**Assigned task**
Look over the entries and say how many lines include the word "accomplish". Only the number, please.

(Stored dataset items)
◇ ◇ ◇ ◇ ◇
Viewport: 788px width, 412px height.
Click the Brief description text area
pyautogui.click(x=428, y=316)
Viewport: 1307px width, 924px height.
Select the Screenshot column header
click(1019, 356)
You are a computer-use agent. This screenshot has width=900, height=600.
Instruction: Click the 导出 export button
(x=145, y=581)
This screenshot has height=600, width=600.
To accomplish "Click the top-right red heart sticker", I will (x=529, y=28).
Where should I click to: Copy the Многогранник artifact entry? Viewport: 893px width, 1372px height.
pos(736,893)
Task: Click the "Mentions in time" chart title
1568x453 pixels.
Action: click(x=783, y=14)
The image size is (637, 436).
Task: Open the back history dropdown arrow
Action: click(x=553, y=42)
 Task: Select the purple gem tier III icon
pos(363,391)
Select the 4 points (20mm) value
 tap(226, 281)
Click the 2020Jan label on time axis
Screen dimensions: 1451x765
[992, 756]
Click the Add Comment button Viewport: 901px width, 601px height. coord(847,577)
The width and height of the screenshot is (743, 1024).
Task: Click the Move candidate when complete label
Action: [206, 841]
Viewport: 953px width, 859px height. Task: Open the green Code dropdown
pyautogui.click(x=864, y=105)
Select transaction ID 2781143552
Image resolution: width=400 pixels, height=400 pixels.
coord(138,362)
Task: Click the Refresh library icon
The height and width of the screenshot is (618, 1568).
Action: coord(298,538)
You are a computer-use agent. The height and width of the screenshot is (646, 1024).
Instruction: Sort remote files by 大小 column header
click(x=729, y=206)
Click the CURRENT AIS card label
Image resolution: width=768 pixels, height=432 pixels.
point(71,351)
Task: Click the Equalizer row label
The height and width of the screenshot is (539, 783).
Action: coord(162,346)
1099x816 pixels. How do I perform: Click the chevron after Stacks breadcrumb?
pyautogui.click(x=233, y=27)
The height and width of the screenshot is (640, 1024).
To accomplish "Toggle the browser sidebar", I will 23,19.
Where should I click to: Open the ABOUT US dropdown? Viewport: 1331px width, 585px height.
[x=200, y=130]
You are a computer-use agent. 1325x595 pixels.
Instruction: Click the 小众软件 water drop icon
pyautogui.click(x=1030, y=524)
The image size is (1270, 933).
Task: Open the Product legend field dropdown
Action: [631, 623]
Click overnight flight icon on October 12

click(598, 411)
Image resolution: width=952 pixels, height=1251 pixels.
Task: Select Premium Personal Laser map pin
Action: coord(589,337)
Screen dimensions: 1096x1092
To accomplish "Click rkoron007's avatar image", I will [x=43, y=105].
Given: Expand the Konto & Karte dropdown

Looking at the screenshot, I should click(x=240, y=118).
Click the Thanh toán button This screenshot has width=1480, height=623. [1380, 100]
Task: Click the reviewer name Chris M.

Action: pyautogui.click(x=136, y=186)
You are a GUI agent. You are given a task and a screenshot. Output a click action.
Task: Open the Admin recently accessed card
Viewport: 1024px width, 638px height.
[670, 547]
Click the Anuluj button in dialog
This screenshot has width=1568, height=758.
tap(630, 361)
◇ ◇ ◇ ◇ ◇
**Result below**
3